リアースレイ精霊王国に注視されているアイリスを詰めて機嫌を損なう訳にはいかなかったのだが、詰められなかった事を幸運と思うか幼子扱いされた事を不満に思うかはアイリス次第だろう。
「――恐らく、庶民や身分の低い者は掛からない病だと思うわ」
「あら、それは何故かしら?」
シャルロッテの発言に伯爵家の令嬢の身分を持つビアンカが気になって質問をした。
「恐らくだけど、王妃様は高い魔力を見込まれて嫁がれたと聞くわ。スカーレット姫様もコクリコット姫様も高い魔力を持っている様に見受けられるの。幼い頃はちょっとした事で熱を出して倒れたりするし、その時に回復魔法を掛けられたのではないかしら?」
「それは勿論っ、姫様に何かあっては大変ですから!」
シャルロッテが医師達に聞くと王家に仕える事に誇りを持っている彼女達はら間違い等犯していないと憤慨したが、シャルロッテは冷静に分析を続けていった。
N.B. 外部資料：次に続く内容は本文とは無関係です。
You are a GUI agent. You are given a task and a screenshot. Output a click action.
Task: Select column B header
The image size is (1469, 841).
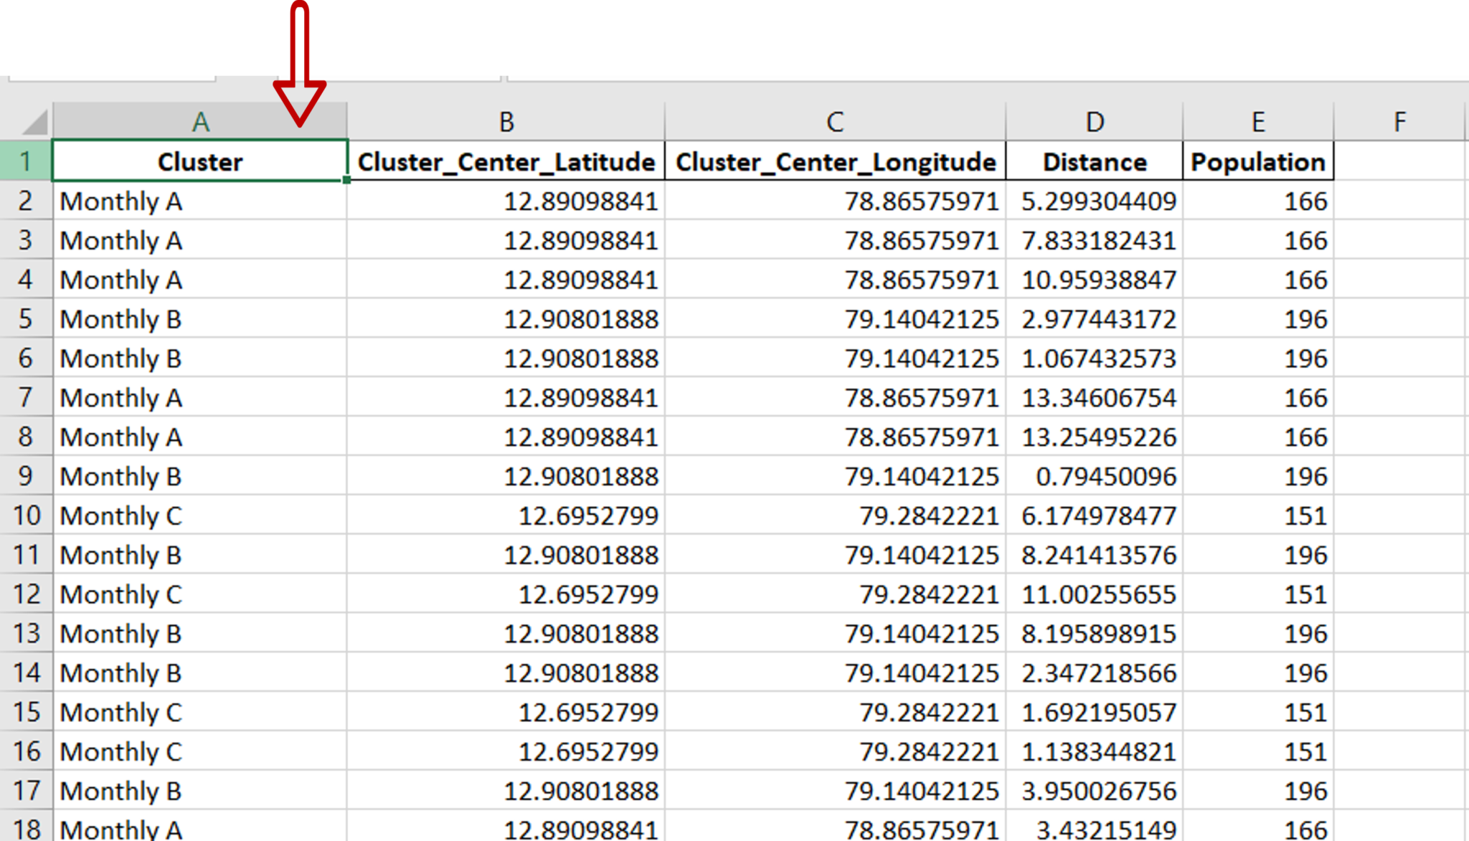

「ええ、その判断は通常なら当然の行いよ。ただコクリコット姫は元々高い魔力を持っていてそれを消費する術を知らなかった。更に病で弱っている処に回復魔法で外部から許容量を超えた魔力を送り込まれて魔力が固められていったのではないかしら」
「しかし、それなら私も幼い頃に回復魔法を受けているのだが?」
「スカーレット姫は幼い頃から剣術を嗜んでいると聞きます。魔力も体の一部、体を動かす事でも体力の様に自然と消費される魔力量が増えると言われてます。もしかしたら身体強化魔法を無意識に使っていた可能性もありますが」
「身体強化魔法か。まあ今なら多少は使えるが、流石にそんな幼い頃では無理だな。しかしそうだとすると回復魔法が仇となったと言う事か……」
「待って下さい! コクリコット姫様は元々お淑やかでか弱いお方です! スカーレット姫様の様に兵士相手に暴れ回ってる方とは一緒に出来ません! スカーレット姫様と比べての判断はしないで下さい!!」
王家に仕える医師として単なる予測で間違いを犯した等と判断されるのは受け入れ難い。まして自分達の施した回復魔法が原因だと言っているのだからその焦燥は無理もない事だろう。
「ほう? ――私はお淑やかでもか弱くもない暴れん坊か……」
ただその物言いにスカーレットの機嫌を損ねる間違いを犯したのは確かだった。